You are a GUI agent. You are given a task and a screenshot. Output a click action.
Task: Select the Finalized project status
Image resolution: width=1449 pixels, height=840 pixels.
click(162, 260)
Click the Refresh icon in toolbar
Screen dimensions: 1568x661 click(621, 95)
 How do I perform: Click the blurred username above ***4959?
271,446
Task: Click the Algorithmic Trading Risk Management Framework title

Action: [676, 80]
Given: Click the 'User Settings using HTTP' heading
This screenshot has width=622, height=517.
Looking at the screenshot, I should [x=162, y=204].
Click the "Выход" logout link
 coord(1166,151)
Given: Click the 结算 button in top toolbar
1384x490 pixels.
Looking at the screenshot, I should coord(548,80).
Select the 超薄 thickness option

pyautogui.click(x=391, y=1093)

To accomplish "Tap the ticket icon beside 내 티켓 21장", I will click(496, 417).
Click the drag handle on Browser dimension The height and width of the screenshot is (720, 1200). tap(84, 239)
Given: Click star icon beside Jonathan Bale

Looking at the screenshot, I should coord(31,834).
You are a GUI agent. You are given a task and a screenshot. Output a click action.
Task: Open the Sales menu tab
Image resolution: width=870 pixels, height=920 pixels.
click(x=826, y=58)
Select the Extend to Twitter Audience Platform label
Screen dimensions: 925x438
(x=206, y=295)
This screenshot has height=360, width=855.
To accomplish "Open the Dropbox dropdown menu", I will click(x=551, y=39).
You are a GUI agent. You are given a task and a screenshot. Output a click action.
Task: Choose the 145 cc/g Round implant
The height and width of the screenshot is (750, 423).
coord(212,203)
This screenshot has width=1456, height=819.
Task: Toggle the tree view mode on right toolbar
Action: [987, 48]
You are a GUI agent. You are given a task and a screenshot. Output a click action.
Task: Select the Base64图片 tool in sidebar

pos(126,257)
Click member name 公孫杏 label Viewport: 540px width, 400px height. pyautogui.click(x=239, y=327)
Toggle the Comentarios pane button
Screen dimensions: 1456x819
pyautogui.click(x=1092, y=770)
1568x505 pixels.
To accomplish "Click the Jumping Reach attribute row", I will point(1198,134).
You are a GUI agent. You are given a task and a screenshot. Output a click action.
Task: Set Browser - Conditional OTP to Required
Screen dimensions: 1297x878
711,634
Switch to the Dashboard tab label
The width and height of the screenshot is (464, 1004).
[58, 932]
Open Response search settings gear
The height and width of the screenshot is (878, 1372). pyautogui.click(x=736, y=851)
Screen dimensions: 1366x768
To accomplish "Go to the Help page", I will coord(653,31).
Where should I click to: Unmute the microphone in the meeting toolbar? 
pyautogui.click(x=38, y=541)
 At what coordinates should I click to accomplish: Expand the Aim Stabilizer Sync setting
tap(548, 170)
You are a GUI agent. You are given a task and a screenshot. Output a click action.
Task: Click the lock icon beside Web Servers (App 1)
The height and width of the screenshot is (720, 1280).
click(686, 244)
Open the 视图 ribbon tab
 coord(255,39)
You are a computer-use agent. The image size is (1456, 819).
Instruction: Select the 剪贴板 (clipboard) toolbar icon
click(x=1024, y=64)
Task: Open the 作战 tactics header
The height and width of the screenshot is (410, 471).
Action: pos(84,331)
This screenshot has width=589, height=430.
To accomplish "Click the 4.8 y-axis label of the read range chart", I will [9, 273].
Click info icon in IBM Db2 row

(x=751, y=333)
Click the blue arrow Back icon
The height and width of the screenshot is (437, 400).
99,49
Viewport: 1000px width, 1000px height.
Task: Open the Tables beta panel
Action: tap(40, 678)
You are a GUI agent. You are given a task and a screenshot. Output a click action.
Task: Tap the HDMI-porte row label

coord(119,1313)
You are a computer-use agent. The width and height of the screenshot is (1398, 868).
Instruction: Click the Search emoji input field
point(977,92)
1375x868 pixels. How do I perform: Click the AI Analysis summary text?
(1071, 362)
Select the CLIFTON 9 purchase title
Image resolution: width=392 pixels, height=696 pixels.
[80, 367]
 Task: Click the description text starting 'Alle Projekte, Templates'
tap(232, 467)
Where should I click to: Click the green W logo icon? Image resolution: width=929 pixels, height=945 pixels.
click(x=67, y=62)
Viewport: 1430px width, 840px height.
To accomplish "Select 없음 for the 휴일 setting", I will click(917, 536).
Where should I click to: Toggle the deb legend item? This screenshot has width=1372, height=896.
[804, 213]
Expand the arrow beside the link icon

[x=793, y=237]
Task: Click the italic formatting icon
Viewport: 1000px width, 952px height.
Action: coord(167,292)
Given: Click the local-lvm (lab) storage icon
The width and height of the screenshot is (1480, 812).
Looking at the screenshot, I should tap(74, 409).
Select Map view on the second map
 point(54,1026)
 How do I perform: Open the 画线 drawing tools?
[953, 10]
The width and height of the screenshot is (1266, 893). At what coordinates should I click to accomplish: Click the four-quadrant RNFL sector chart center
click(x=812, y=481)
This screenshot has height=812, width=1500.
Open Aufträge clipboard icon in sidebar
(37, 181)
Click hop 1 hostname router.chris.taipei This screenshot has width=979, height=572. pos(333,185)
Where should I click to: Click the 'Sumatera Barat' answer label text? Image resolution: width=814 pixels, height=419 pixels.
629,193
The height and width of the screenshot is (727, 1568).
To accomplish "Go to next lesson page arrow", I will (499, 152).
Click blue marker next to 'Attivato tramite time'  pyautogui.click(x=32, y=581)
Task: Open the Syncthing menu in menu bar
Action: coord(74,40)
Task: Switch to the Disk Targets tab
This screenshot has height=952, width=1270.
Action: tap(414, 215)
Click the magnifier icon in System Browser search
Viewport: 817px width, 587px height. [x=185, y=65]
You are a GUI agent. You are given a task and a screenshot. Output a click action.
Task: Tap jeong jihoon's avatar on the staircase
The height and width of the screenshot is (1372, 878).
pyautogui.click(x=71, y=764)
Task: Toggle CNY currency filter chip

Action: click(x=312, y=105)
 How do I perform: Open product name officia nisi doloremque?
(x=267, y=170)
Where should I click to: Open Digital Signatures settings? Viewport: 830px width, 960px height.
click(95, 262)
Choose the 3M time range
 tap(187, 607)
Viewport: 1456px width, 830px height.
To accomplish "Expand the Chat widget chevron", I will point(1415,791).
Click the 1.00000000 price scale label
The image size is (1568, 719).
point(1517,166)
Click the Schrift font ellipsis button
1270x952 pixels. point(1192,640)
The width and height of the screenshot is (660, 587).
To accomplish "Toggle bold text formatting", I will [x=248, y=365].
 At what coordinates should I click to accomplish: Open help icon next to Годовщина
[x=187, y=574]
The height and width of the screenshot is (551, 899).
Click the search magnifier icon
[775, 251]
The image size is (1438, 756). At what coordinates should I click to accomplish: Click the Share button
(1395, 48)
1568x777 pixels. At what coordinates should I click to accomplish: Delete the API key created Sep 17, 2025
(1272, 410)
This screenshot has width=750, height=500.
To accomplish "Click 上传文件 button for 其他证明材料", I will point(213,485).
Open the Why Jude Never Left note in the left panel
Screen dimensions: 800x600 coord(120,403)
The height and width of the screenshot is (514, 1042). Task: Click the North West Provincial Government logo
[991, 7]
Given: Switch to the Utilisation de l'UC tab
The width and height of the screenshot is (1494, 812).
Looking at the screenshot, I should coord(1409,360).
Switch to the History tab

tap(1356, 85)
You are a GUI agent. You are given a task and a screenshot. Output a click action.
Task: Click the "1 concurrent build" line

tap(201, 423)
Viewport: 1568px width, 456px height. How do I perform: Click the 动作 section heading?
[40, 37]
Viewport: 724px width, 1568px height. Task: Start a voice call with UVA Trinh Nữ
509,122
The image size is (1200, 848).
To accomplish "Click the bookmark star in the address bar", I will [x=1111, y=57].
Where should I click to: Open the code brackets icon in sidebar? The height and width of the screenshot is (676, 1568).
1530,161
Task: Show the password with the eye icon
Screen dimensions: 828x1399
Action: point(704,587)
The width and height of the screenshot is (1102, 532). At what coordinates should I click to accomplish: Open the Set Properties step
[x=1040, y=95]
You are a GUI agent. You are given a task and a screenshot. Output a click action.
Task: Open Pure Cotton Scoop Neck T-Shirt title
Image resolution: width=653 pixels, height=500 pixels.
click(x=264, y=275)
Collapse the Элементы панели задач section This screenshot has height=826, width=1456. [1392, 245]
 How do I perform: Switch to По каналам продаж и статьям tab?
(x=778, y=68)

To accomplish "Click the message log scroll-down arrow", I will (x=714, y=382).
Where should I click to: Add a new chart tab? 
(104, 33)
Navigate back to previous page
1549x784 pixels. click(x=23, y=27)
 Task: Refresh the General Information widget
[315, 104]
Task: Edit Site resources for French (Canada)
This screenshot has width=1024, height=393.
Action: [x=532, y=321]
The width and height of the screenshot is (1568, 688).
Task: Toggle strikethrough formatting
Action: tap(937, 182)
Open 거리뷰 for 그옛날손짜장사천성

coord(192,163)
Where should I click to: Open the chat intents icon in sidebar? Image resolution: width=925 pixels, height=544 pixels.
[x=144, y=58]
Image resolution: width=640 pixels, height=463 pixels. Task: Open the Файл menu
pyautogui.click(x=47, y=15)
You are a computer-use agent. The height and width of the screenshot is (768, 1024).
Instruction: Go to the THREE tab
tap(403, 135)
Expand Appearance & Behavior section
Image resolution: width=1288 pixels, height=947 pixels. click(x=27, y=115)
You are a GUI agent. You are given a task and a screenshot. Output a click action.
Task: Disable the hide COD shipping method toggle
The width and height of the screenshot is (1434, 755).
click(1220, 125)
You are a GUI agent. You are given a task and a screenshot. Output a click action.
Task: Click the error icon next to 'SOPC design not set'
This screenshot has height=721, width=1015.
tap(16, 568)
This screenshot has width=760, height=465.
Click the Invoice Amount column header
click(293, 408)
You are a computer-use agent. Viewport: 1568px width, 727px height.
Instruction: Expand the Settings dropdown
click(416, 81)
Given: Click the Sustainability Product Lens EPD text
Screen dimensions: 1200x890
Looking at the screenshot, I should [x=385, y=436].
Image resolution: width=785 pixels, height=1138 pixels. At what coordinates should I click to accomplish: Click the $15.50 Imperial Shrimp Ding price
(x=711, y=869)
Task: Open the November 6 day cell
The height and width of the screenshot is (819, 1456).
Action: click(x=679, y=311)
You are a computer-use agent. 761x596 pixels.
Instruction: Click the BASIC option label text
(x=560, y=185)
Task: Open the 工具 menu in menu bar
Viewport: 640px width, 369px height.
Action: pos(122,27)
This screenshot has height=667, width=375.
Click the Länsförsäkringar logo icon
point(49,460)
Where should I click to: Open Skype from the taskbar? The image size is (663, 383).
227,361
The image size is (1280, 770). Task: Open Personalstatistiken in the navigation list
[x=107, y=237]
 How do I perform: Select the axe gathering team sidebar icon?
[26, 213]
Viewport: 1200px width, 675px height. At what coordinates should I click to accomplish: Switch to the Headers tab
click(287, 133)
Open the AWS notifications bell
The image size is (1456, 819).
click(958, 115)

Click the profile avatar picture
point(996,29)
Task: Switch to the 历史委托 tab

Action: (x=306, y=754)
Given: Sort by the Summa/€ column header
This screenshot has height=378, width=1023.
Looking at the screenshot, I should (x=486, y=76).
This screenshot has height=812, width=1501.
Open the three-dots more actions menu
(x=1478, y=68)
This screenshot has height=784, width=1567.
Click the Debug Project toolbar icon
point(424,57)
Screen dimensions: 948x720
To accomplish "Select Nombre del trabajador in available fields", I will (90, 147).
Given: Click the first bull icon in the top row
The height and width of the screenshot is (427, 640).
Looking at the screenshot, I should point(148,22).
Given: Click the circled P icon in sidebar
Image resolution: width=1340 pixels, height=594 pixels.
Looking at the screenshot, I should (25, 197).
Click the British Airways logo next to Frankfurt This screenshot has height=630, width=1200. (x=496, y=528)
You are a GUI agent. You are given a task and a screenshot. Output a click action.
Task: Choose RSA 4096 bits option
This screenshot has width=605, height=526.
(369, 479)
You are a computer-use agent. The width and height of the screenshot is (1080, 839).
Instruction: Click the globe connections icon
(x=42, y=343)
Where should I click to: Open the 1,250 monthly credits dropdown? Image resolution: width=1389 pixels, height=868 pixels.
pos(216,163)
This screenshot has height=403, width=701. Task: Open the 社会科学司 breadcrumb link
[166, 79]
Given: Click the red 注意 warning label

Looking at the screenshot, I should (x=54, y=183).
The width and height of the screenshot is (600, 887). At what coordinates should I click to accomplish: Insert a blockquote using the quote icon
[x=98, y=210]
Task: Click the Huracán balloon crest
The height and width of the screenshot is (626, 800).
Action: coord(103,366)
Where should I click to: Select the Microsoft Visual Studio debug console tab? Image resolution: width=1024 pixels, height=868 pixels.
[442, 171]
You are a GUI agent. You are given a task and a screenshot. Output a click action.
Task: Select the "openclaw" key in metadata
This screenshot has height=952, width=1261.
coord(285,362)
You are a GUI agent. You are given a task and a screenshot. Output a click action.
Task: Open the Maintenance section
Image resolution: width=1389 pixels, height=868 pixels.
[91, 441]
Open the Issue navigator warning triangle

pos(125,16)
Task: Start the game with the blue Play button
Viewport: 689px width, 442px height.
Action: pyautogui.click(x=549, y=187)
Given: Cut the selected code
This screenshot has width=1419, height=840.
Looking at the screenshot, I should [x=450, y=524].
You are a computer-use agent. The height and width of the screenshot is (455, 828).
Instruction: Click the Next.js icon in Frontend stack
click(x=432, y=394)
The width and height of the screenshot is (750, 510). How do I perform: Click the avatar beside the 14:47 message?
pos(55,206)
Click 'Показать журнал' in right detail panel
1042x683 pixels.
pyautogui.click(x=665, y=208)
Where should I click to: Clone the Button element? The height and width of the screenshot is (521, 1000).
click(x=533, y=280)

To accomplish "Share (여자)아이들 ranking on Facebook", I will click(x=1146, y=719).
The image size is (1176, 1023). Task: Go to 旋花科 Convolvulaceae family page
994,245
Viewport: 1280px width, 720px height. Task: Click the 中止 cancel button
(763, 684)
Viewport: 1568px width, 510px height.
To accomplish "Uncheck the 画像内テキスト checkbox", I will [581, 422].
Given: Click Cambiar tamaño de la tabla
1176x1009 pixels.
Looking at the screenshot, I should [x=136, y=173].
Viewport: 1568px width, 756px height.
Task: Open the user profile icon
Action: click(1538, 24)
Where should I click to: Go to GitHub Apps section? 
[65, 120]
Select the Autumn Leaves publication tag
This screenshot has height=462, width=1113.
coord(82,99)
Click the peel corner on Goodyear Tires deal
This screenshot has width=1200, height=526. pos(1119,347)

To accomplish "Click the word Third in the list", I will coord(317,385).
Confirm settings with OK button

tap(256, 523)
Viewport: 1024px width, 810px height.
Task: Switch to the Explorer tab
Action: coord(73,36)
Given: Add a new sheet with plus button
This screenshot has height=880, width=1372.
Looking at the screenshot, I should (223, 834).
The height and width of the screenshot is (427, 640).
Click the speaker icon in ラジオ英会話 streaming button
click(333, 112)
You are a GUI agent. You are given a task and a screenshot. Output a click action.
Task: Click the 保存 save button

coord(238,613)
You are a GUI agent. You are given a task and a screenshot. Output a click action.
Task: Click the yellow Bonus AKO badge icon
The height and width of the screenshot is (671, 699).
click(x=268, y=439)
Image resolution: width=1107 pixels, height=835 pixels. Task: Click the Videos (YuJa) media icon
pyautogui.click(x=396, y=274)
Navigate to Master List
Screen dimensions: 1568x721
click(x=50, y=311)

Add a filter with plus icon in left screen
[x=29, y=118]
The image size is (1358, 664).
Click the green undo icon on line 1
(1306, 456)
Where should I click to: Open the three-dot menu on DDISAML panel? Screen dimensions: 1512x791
##############################
*STATED GOAL*.
Retype the material from the line with "Select the 超薄 thickness option" up to and including the line with "I will coord(653,31).", keeping every line identical.

*EXERCISE RESPONSE*.
Select the 超薄 thickness option

pyautogui.click(x=391, y=1093)

To accomplish "Tap the ticket icon beside 내 티켓 21장", I will click(496, 417).
Click the drag handle on Browser dimension The height and width of the screenshot is (720, 1200). tap(84, 239)
Given: Click star icon beside Jonathan Bale

Looking at the screenshot, I should coord(31,834).
You are a GUI agent. You are given a task and a screenshot. Output a click action.
Task: Open the Sales menu tab
Image resolution: width=870 pixels, height=920 pixels.
click(x=826, y=58)
Select the Extend to Twitter Audience Platform label
Screen dimensions: 925x438
(x=206, y=295)
This screenshot has height=360, width=855.
To accomplish "Open the Dropbox dropdown menu", I will click(x=551, y=39).
You are a GUI agent. You are given a task and a screenshot. Output a click action.
Task: Choose the 145 cc/g Round implant
The height and width of the screenshot is (750, 423).
coord(212,203)
This screenshot has width=1456, height=819.
Task: Toggle the tree view mode on right toolbar
Action: [987, 48]
You are a GUI agent. You are given a task and a screenshot. Output a click action.
Task: Select the Base64图片 tool in sidebar

pos(126,257)
Click member name 公孫杏 label Viewport: 540px width, 400px height. pyautogui.click(x=239, y=327)
Toggle the Comentarios pane button
Screen dimensions: 1456x819
pyautogui.click(x=1092, y=770)
1568x505 pixels.
To accomplish "Click the Jumping Reach attribute row", I will point(1198,134).
You are a GUI agent. You are given a task and a screenshot. Output a click action.
Task: Set Browser - Conditional OTP to Required
Screen dimensions: 1297x878
711,634
Switch to the Dashboard tab label
The width and height of the screenshot is (464, 1004).
[58, 932]
Open Response search settings gear
The height and width of the screenshot is (878, 1372). pyautogui.click(x=736, y=851)
Screen dimensions: 1366x768
To accomplish "Go to the Help page", I will coord(653,31).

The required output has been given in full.